Black man convicted by all-white jury set to be executed

A Black federal death row inmate who was convicted by an all-white jury is set to be executed in November.

Orlando Hall’s execution is scheduled for November 19 at the U.S. Penitentiary in Terre Haute, Indiana, the Department of Justice (DoJ) announced on Wednesday. Hall was convicted of kidnapping and killing a teenage girl in Texas in 1994.

If the execution goes ahead as planned, 49-year-old Hall will become the eighth man put to death this year. The Trump administration has resumed federal executions after an informal moratorium that lasted almost two decades.

According to prosecutors, Hall and four accomplices kidnapped 16-year-old Lisa Rene from her home in Arlington, Texas, in September 1994 as revenge on her brother, who they believed had reneged on a $4,700 marijuana deal.

Hall and his accomplices kidnapped her at gunpoint and Hall raped her in the car, according to the DoJ.

They drove Rene to a motel in Arkansas, where she was raped several more times. Afterward she was taken to a park, where she was hit over the head with a shovel, soaked with gasoline and buried alive.
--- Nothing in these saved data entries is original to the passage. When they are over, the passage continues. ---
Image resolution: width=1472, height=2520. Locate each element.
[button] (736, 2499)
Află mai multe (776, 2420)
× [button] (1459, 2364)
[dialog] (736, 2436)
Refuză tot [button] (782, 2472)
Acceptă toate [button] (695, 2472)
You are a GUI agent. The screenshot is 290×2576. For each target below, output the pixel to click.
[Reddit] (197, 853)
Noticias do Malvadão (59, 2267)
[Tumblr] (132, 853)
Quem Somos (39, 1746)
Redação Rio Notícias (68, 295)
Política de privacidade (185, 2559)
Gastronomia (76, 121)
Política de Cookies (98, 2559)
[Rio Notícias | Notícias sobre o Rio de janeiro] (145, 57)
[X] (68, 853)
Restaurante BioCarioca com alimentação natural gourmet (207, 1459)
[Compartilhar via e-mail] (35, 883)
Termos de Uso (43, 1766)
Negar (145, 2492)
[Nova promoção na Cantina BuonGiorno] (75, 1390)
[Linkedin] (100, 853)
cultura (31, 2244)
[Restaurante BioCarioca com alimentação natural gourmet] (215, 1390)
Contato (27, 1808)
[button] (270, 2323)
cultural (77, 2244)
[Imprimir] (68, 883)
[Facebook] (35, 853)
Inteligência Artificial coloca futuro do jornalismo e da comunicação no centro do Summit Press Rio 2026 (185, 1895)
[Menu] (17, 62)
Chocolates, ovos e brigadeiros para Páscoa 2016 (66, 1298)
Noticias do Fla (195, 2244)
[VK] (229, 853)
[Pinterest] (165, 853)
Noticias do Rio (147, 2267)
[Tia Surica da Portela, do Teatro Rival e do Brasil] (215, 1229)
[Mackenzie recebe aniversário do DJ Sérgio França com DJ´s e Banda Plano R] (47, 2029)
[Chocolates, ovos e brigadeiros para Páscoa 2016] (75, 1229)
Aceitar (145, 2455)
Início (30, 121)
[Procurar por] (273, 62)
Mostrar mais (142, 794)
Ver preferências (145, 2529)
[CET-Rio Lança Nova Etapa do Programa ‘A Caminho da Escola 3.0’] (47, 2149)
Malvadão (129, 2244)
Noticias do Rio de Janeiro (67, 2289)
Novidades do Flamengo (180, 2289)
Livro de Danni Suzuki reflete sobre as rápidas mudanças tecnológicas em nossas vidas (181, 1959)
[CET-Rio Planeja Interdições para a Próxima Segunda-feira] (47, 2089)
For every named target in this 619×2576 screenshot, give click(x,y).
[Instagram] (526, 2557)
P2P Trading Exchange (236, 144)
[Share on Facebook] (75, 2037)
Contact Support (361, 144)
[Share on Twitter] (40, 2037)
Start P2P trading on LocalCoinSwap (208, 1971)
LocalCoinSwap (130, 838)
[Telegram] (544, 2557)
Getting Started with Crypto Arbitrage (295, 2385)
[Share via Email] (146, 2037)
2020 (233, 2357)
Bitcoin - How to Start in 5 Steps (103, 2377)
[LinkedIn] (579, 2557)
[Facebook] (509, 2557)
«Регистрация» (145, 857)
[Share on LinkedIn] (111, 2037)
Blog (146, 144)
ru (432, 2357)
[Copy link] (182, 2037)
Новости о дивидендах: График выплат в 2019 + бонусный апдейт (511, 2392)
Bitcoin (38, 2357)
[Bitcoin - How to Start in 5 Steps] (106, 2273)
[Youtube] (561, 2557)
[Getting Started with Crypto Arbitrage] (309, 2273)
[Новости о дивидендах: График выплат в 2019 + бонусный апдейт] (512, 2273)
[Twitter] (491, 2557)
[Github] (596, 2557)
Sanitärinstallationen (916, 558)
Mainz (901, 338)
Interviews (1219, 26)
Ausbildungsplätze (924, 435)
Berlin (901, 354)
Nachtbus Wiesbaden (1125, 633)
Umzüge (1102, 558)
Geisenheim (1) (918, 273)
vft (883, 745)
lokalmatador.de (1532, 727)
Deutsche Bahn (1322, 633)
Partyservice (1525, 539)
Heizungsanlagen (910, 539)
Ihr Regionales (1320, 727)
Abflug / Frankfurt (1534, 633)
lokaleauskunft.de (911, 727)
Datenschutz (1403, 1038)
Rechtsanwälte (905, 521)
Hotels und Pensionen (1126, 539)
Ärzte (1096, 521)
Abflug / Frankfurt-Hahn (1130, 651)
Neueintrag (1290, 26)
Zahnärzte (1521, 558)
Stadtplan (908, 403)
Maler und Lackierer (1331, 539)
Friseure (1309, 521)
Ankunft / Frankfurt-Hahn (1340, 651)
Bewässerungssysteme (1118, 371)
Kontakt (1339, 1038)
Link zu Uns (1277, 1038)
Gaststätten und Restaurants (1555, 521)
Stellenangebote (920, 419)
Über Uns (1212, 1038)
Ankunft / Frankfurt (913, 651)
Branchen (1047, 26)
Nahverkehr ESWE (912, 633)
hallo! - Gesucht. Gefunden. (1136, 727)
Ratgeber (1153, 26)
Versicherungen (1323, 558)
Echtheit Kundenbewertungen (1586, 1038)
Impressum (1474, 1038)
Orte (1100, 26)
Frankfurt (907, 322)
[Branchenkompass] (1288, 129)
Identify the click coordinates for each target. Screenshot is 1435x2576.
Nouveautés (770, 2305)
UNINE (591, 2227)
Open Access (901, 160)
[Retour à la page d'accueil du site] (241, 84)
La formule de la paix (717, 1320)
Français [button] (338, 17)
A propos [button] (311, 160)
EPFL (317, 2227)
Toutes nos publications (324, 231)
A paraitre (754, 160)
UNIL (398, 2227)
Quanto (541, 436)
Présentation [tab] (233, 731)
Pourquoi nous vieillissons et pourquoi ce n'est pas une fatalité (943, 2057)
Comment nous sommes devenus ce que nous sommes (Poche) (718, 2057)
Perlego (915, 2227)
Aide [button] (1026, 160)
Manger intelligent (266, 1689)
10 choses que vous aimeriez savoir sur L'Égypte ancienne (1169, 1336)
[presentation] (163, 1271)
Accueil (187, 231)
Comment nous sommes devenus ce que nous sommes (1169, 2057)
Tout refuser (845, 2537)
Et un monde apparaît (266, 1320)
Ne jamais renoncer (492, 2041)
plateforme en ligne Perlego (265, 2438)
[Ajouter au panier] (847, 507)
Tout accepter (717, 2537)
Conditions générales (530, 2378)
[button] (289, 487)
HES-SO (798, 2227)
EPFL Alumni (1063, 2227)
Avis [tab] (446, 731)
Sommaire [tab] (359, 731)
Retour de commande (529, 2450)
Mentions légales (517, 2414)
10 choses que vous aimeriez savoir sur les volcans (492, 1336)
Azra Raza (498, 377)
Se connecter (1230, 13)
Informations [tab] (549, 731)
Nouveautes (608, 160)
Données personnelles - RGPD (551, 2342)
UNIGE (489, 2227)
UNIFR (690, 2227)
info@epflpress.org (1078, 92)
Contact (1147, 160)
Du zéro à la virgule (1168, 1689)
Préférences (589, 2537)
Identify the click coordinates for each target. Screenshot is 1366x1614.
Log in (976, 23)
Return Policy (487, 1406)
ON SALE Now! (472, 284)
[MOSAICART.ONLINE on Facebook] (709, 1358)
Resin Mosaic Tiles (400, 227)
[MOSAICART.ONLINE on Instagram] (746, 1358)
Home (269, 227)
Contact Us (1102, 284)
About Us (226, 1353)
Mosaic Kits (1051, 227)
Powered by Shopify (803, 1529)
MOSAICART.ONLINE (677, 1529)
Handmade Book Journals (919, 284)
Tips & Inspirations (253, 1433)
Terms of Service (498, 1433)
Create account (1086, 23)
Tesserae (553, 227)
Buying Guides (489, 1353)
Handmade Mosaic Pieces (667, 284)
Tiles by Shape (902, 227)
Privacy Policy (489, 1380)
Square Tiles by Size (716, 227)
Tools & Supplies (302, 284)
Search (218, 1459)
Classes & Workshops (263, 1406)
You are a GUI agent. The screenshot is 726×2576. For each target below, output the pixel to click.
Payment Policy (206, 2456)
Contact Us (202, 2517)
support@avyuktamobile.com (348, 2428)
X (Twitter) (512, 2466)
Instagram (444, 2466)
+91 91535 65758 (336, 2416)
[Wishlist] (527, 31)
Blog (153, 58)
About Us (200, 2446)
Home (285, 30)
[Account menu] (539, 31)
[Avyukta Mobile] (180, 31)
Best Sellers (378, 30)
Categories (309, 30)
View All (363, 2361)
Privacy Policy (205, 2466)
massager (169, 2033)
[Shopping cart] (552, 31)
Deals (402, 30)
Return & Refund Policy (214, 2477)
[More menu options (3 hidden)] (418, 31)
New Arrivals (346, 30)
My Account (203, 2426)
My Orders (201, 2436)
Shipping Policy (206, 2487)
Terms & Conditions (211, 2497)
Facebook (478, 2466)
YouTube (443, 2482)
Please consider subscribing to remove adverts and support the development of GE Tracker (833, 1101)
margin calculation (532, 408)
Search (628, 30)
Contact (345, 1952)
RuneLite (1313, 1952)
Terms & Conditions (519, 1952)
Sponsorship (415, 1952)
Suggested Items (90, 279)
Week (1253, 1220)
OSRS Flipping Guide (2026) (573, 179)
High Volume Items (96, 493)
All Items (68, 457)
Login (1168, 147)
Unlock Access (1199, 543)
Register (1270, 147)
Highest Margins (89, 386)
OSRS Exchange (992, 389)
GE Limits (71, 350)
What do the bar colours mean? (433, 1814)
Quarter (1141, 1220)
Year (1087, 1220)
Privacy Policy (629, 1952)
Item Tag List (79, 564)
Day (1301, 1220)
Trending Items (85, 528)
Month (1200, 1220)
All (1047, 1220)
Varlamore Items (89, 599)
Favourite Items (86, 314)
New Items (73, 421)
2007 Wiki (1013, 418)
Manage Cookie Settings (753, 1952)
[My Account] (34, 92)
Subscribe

In a statement to Newsweek, Hall’s attorneys said Hall has never denied the role he played in Rene’s death and that his behavior behind bars shows he does not deserve to die.

The attorneys say Hall had been sentenced to death at the recommendation of an all-white jury and that racial bias had been shown in the selection of those jurors.

 

“The jury that sentenced him to death did not know key facts about his background, and the path toward personal redemption that Mr. Hall has followed in prison shows that he is not among the ‘worst of the worst’ for whom the death penalty is properly reserved,” Marcia A. Widder and Robert C. Owen said.

A guard tower sits along a security fence at the Federal Correctional Complex where Daniel Lewis Lee is scheduled to be executed on July 13, 2020 in Terre Haute, Indiana.Scott Olson/Getty Images

They say the jurors who decided Hall’s punishment were not aware of the “severe trauma” he experienced growing up. “He and his siblings witnessed almost daily violence in their parents’ marriage,” the attorneys’ statement said.

“Nor did they hear how Mr. Hall first fell into selling illegal drugs when he was left alone to care for his younger brothers after his parents essentially abandoned the younger children.”

The attorneys said jurors also never heard about how he had once saved his 3-year-old nephew’s life by jumping from a second-floor balcony to rescue him from drowning in a motel swimming pool.

“Had jurors known these facts about Mr. Hall, there is every reason to believe they would have spared his life, despite his admitted involvement in a terrible crime,” the attorneys said.

“Mr. Hall will always be deeply ashamed that he allowed events to unfold as they did and participated in taking Lisa Rene’s life.”

The attorneys also said Hall and another man had been “targeted” by the U.S. government for a capital prosecution despite all five defendants playing “substantial roles in the crime.”

They said three were given plea deals in exchange for their testimony against Hall and Bruce Webster—and all three have since served their time and been released from prison. “Under these circumstances, allowing Mr. Hall’s execution to go forward would be a grave injustice,” they said.

Last week, the U.S. government executed Christopher Vialva, 40—the first Black federal death row inmate put to death since federal executions resumed earlier this year. The first five inmates executed were white, while the sixth was Navajo.

Vialva’s lawyer, Susan Otto, also said that race had played a role in his ending up on death row.

Racial bias in the criminal justice system has come under increased scrutiny since the May 25 killing of George Floyd, a Black man, in Minneapolis police custody sparked widespread protests against police brutality and racial injustice.

Last month, the Death Penalty Information Center published a report on the persistence of racial discrimination relating to the U.S. death penalty.

It detailed how Black people are disproportionately sentenced to death and that qualified Black jurors are more likely to be struck from juries than their white counterparts. It also found that Black people who kill white people are far more likely to face capital prosecution than white people who kill Black people.

Of the 55 inmates currently on federal death row, almost half (25) are Black, according to the latest figures from the DPIC, though Black people make up only 13 percent of the population. Forty percent (22) of federal death row inmates are white, seven are Latino and one is Asian.